RuWiki History (Doronina and Pinchuk)/English/Methods

From Meta, a Wikimedia project coordination wiki

Study of the Russian Wikipedia's community history[edit]

Methods[edit]

Because this was a pilot project with no existing methodological background, we experimented with a variety of techniques, some of which were more productive than others. A list of our approaches:

  • Examined the evolution of the main page (Заглавная страница) for the first year of ru.wiki’s existence
  • Examined early articles and comparing to contemporaneous articles on English Wikipedia
  • Based on registration date, identified and tracked the first 50 contributors to ru.wiki -- their contribution history, their user pages, their discussion on their own and others’ talk pages, etc.
  • Read all ArbCom cases and decisions, rules and regulations pages and compared to English, French, and Ukrainian Wikipedias
  • Identified and tracked “key players” -- active Wikipedians who made a major contribution to the project, either as article editors or “metapedians”
  • Identified key conflicts and their repercussions in the social fabric of the community, including analysis of edit numbers during major changes in the community
  • Examined off-wiki resources like Wikireality and Tradition, as well as analogous English sites (Encylopedia Dramatica)
  • Created an on-wiki survey with a set of questions aimed to elicit basic background information and more complex self-reflection from the random sample of users who chose to respond
  • Created targeted questions for first contributors and “key players”
  • Generated basic quantitative information -- graphs of editor and article counts, visualizations of individual editors’ contribution histories, lists of editors by year of entry into project

Comments on our approach[edit]

Wikipedia, the main article space as well as the other discussion and project spaces, consists of millions of pages edited by thousands of editors, and hundreds of official and unofficial rules and regulations. Studying the history of one or many Wikipedia communities presents a number of challenges, but perhaps the biggest is where to start.

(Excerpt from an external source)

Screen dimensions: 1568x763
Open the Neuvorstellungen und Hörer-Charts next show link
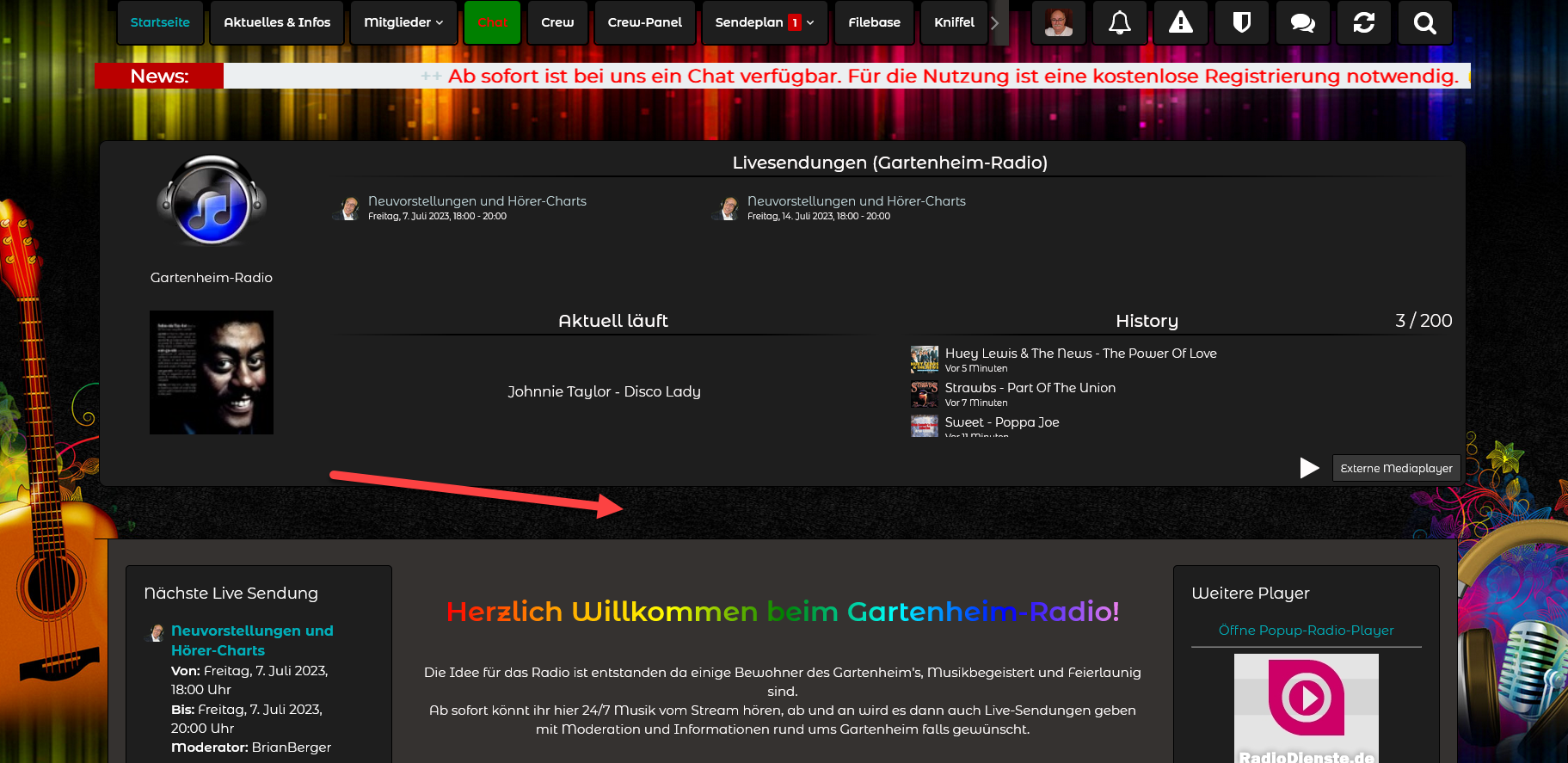[252, 641]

Scholars have used a variety of methods to tackle the problem of how to study a Wikipedia. Most academic studies have attempted to quantify the vast amount of information, making it easier to process and categorize. But inevitably such research is full of technical terms, which are hard to understand for a layman and do not give a feel of what it is like to be a Wikipedian or how the community develops.

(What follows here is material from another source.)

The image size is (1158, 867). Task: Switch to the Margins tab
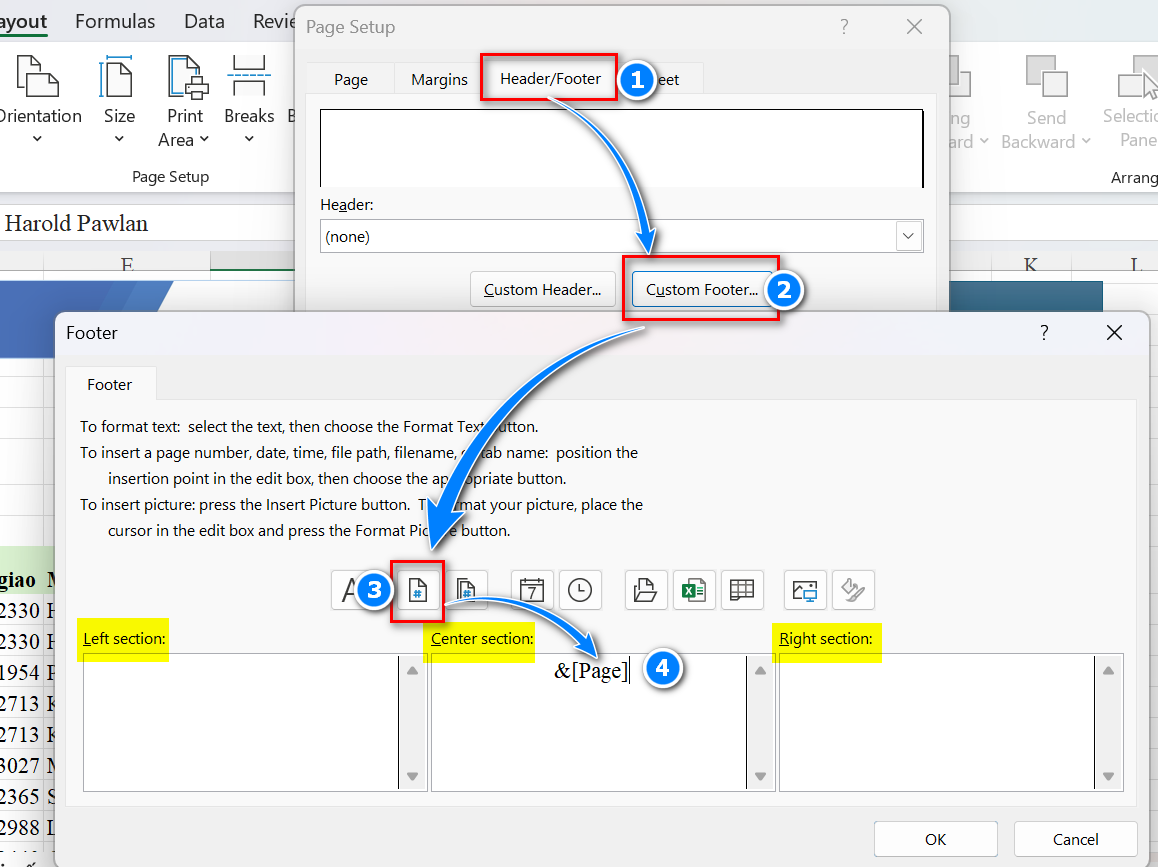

Because we had a limited amount of time for research and did not want to get bogged down in technical terms or statistics, we chose a different approach. Our own preliminary study, while making use of available data and statistics, has been geared more towards individual narratives from the community. Early on, we realized that these narratives are largely contained in the discussion pages and edit histories of users, and one of our major tasks was identifying “key players” in the formation and continued evolution of the Russian Wikipedia community, and then reading through their contributions. Because prominent Wikipedians often make tens of thousands of edits, this is a fairly time-consuming task, but it produces the most complete and engaging portrait of the community members: their interests, their struggles, their frustrations and successes.

The main page

A logical starting point for this kind of project is examining the history of the Main page of the project, because this page gives a date and feel to the start of the project and may influence the direction it takes. Studying early editors -- what and how they edit, how long they stay in Wikipedia, and what some of them achieve -- was also very informative. We recommend finding the first 25 editors and the pages they created (see caveat about studying pages, discussed below) and compiling this information.

In-wiki resources

One of the main in-wiki resources is the history of mainspace articles, which provides insight not only into who edited pages, but which pages were controversial, and which topics caused edit wars. From this starting-point, we moved on to the contribution history of individual editors, analyzing both “key players” and less prominent users, and their contributions to both “major” and “minor” pages (e.g. articles, talk pages, forums, and meta-discussion).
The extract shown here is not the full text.